The Icelandic is a five-gaited breed, as they have two additional gaits beyond walk, trot and canter/gallop. The fourth gate is a four-beat lateral ambling gait know as the tölt; this gait stands out due to its explosive acceleration and speed, while still being comfortable. The fifth gait is called a skeið or flugskeið (flying pace); this racing gait is fast and smooth, enabling the horse to reach speeds of 30 miles per hour (48 km/h).

Next time when you’re in Iceland, go check out these horses and don’t be afraid to talk to them; they are great listeners who prefer a good conversation over a handful of grass!

Snæfellsnes Peninsula – part 6

Rugged and awe inspiring.

How does one follow up the view of Kirkjufell, you might ask.

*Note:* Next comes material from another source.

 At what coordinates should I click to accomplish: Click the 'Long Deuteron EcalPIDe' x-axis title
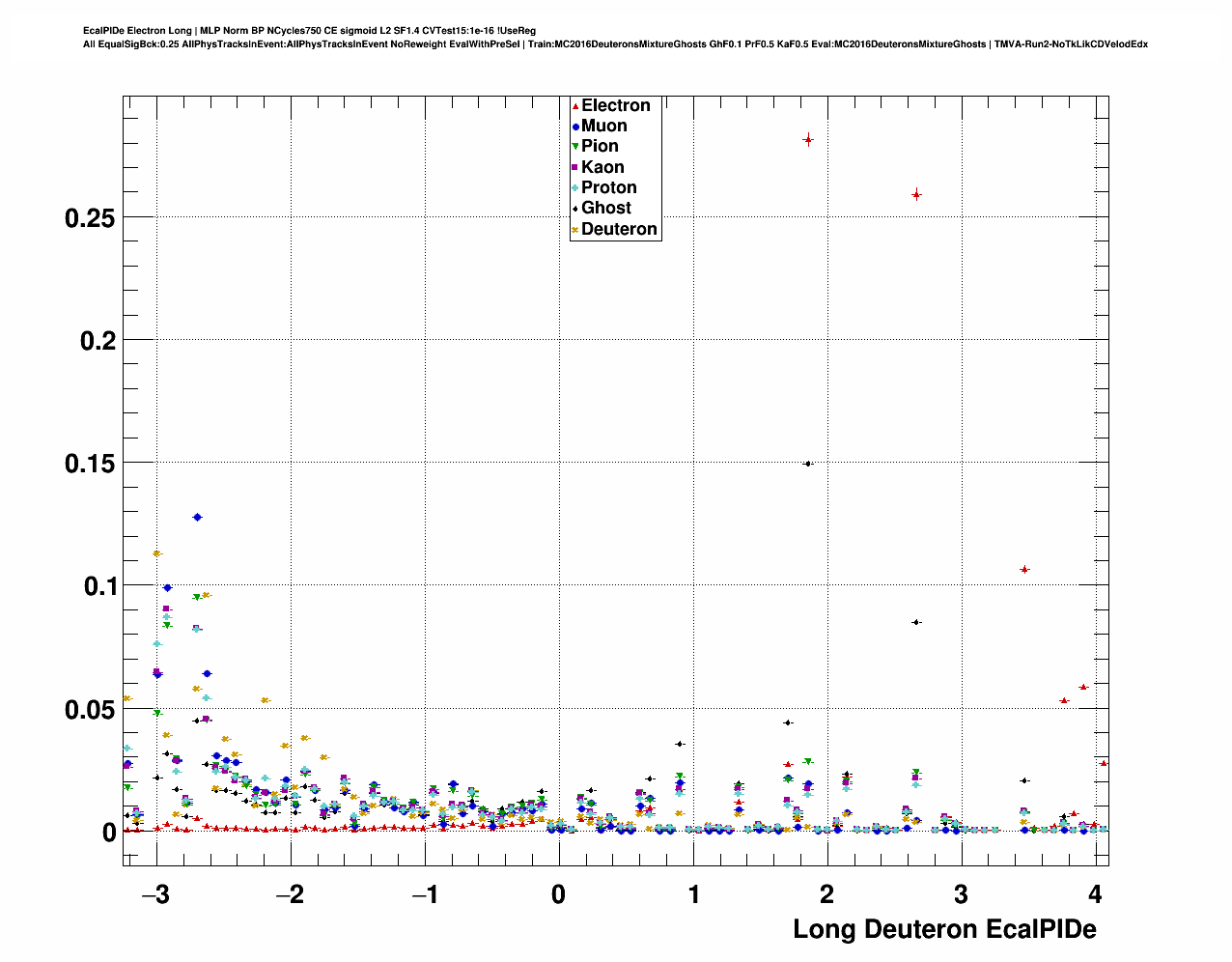click(943, 929)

In Iceland, the answer is simple, as each landscape is unique in its own way and dramatic!

As we were heading toward a great little church (coming up in part 7), we made a stop to enjoy another aspect of Snæfellsnes Peninsula: Berserkjahraun lava field.

Berserkjahraun I

The lava field is about 4000 years old and covers the western part of Helgafell, situated between the towns of Stykkishólmur and Grundarfjörður. Its name, Berserkjahraun comes from one of the old Icelandic sagas, the Eyrbyggja-Saga. According to the tales a farmer brought two berserkers from Sweden to the Snæfellsnes peninsula, who he later gave to his brother Viga-Styr, who lived on the other side of the lava field. One of the berserkers fell in love with Viga-Styr’s daughter and asked for her hand in marriage.

The shrewd Viga-Styr made a deal that stipulated he could have her hand in marriage, if he cleared a path across the lava field, which feat was considered impossible. Of course, the berserkers worked together and completed a path in short time. Instead of keeping his promise, Viga-Styr had the two Swedes killed and buried them near the path. The landmarks of this legend can be found in the field: the path, Berserkjagata, the burial place of the berserkers, Berserkjadys, a boundary fence, Landamerkjagarður and a sheep den, Fjárrétt.

Berserkjahraun II

Looking across this field, one can imagine the source of such a wonderful tale. The entire field is strewn with lava stones, which seem nearly impassible. If you find yourself here, it is well worth spending some time exploring the field, as long as you watch your footing, as it is treacherous.

The images in this post are taken with my iPhone 13 Pro Max and Canon EOS EOS R5 using a Canon RF24-105mm F4 L IS USM lens. First level processing of the images was done using Skylum’s Luminar AI software; for these images, I created a template based on the Backlit Clouds template that is part of the Overcast collection of templates. Touch up processing was done in Photoshop.